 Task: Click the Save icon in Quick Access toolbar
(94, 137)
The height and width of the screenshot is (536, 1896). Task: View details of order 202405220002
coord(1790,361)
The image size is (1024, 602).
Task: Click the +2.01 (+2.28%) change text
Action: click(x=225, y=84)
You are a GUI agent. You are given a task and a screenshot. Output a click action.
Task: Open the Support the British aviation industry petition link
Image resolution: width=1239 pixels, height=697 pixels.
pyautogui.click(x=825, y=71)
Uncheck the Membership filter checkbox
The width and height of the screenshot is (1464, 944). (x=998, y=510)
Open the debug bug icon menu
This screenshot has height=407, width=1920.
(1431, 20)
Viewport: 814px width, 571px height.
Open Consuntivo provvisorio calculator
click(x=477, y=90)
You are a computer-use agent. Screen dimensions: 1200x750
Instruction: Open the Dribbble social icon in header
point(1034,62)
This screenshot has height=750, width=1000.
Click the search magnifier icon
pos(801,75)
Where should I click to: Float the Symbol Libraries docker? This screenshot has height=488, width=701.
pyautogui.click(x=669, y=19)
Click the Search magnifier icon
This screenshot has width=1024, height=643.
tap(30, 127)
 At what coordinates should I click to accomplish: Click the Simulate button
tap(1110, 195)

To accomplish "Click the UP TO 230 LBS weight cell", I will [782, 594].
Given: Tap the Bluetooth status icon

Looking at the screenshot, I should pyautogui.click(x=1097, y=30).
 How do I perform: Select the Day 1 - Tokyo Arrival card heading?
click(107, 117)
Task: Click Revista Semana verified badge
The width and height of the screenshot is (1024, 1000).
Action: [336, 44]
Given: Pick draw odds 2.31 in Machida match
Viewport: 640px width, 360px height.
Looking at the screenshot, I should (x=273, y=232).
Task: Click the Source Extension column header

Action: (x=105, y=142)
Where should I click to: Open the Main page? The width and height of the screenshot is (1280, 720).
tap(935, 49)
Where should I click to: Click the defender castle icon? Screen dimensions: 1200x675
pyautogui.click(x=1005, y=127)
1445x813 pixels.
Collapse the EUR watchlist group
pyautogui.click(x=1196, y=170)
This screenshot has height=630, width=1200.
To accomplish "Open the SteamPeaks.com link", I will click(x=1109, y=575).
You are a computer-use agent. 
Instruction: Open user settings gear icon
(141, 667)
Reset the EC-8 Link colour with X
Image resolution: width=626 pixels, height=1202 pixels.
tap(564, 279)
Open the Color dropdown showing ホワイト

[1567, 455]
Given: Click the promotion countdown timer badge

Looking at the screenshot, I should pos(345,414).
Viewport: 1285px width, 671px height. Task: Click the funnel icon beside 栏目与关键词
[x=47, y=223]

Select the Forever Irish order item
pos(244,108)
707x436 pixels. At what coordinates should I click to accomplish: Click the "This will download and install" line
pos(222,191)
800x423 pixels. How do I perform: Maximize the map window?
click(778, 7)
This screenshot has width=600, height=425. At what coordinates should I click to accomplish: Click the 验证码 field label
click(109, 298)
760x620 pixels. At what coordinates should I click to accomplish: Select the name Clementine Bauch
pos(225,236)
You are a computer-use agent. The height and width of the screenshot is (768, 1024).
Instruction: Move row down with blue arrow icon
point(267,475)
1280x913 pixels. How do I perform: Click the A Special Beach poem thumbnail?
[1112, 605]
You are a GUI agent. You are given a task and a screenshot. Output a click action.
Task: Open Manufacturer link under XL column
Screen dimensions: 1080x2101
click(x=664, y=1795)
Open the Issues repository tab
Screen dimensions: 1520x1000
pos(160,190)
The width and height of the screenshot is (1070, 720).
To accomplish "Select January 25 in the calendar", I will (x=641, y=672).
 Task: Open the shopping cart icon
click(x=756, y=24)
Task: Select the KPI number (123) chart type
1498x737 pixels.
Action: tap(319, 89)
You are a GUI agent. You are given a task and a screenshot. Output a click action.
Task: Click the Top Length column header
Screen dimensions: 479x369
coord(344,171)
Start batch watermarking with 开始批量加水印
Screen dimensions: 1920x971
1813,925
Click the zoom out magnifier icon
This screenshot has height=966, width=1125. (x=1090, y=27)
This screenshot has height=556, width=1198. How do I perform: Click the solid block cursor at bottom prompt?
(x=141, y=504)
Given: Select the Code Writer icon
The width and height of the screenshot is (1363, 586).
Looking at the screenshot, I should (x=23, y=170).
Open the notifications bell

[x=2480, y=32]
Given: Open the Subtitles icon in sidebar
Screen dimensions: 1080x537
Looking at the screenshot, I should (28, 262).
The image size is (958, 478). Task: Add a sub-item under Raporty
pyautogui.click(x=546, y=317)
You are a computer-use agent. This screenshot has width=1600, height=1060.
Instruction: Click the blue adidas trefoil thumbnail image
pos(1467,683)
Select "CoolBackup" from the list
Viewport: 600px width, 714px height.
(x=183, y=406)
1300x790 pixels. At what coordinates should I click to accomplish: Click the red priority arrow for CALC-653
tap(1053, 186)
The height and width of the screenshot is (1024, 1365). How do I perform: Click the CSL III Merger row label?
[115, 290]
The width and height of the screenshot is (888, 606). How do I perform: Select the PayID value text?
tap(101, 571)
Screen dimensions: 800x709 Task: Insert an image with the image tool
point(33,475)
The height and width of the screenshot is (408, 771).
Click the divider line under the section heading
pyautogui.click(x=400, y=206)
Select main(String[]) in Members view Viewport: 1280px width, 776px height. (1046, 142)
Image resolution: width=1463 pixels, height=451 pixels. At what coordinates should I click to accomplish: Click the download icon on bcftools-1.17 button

····················

:: What to work on ::
Nothing in the listing may be changed; retype it all exactly.

:: Output for this exercise ::
 Task: Click the Save icon in Quick Access toolbar
(94, 137)
The height and width of the screenshot is (536, 1896). Task: View details of order 202405220002
coord(1790,361)
The image size is (1024, 602).
Task: Click the +2.01 (+2.28%) change text
Action: click(x=225, y=84)
You are a GUI agent. You are given a task and a screenshot. Output a click action.
Task: Open the Support the British aviation industry petition link
Image resolution: width=1239 pixels, height=697 pixels.
pyautogui.click(x=825, y=71)
Uncheck the Membership filter checkbox
The width and height of the screenshot is (1464, 944). (x=998, y=510)
Open the debug bug icon menu
This screenshot has height=407, width=1920.
(1431, 20)
Viewport: 814px width, 571px height.
Open Consuntivo provvisorio calculator
click(x=477, y=90)
You are a computer-use agent. Screen dimensions: 1200x750
Instruction: Open the Dribbble social icon in header
point(1034,62)
This screenshot has height=750, width=1000.
Click the search magnifier icon
pos(801,75)
Where should I click to: Float the Symbol Libraries docker? This screenshot has height=488, width=701.
pyautogui.click(x=669, y=19)
Click the Search magnifier icon
This screenshot has width=1024, height=643.
tap(30, 127)
 At what coordinates should I click to accomplish: Click the Simulate button
tap(1110, 195)

To accomplish "Click the UP TO 230 LBS weight cell", I will [782, 594].
Given: Tap the Bluetooth status icon

Looking at the screenshot, I should pyautogui.click(x=1097, y=30).
 How do I perform: Select the Day 1 - Tokyo Arrival card heading?
click(107, 117)
Task: Click Revista Semana verified badge
The width and height of the screenshot is (1024, 1000).
Action: [336, 44]
Given: Pick draw odds 2.31 in Machida match
Viewport: 640px width, 360px height.
Looking at the screenshot, I should (x=273, y=232).
Task: Click the Source Extension column header

Action: (x=105, y=142)
Where should I click to: Open the Main page? The width and height of the screenshot is (1280, 720).
tap(935, 49)
Where should I click to: Click the defender castle icon? Screen dimensions: 1200x675
pyautogui.click(x=1005, y=127)
1445x813 pixels.
Collapse the EUR watchlist group
pyautogui.click(x=1196, y=170)
This screenshot has height=630, width=1200.
To accomplish "Open the SteamPeaks.com link", I will click(x=1109, y=575).
You are a computer-use agent. 
Instruction: Open user settings gear icon
(141, 667)
Reset the EC-8 Link colour with X
Image resolution: width=626 pixels, height=1202 pixels.
tap(564, 279)
Open the Color dropdown showing ホワイト

[1567, 455]
Given: Click the promotion countdown timer badge

Looking at the screenshot, I should pos(345,414).
Viewport: 1285px width, 671px height. Task: Click the funnel icon beside 栏目与关键词
[x=47, y=223]

Select the Forever Irish order item
pos(244,108)
707x436 pixels. At what coordinates should I click to accomplish: Click the "This will download and install" line
pos(222,191)
800x423 pixels. How do I perform: Maximize the map window?
click(778, 7)
This screenshot has width=600, height=425. At what coordinates should I click to accomplish: Click the 验证码 field label
click(109, 298)
760x620 pixels. At what coordinates should I click to accomplish: Select the name Clementine Bauch
pos(225,236)
You are a computer-use agent. The height and width of the screenshot is (768, 1024).
Instruction: Move row down with blue arrow icon
point(267,475)
1280x913 pixels. How do I perform: Click the A Special Beach poem thumbnail?
[1112, 605]
You are a GUI agent. You are given a task and a screenshot. Output a click action.
Task: Open Manufacturer link under XL column
Screen dimensions: 1080x2101
click(x=664, y=1795)
Open the Issues repository tab
Screen dimensions: 1520x1000
pos(160,190)
The width and height of the screenshot is (1070, 720).
To accomplish "Select January 25 in the calendar", I will (x=641, y=672).
 Task: Open the shopping cart icon
click(x=756, y=24)
Task: Select the KPI number (123) chart type
1498x737 pixels.
Action: tap(319, 89)
You are a GUI agent. You are given a task and a screenshot. Output a click action.
Task: Click the Top Length column header
Screen dimensions: 479x369
coord(344,171)
Start batch watermarking with 开始批量加水印
Screen dimensions: 1920x971
1813,925
Click the zoom out magnifier icon
This screenshot has height=966, width=1125. (x=1090, y=27)
This screenshot has height=556, width=1198. How do I perform: Click the solid block cursor at bottom prompt?
(x=141, y=504)
Given: Select the Code Writer icon
The width and height of the screenshot is (1363, 586).
Looking at the screenshot, I should (x=23, y=170).
Open the notifications bell

[x=2480, y=32]
Given: Open the Subtitles icon in sidebar
Screen dimensions: 1080x537
Looking at the screenshot, I should (28, 262).
The image size is (958, 478). Task: Add a sub-item under Raporty
pyautogui.click(x=546, y=317)
You are a computer-use agent. This screenshot has width=1600, height=1060.
Instruction: Click the blue adidas trefoil thumbnail image
pos(1467,683)
Select "CoolBackup" from the list
Viewport: 600px width, 714px height.
(x=183, y=406)
1300x790 pixels. At what coordinates should I click to accomplish: Click the red priority arrow for CALC-653
tap(1053, 186)
The height and width of the screenshot is (1024, 1365). How do I perform: Click the CSL III Merger row label?
[115, 290]
The width and height of the screenshot is (888, 606). How do I perform: Select the PayID value text?
tap(101, 571)
Screen dimensions: 800x709 Task: Insert an image with the image tool
point(33,475)
The height and width of the screenshot is (408, 771).
Click the divider line under the section heading
pyautogui.click(x=400, y=206)
Select main(String[]) in Members view Viewport: 1280px width, 776px height. (1046, 142)
Image resolution: width=1463 pixels, height=451 pixels. At what coordinates should I click to accomplish: Click the download icon on bcftools-1.17 button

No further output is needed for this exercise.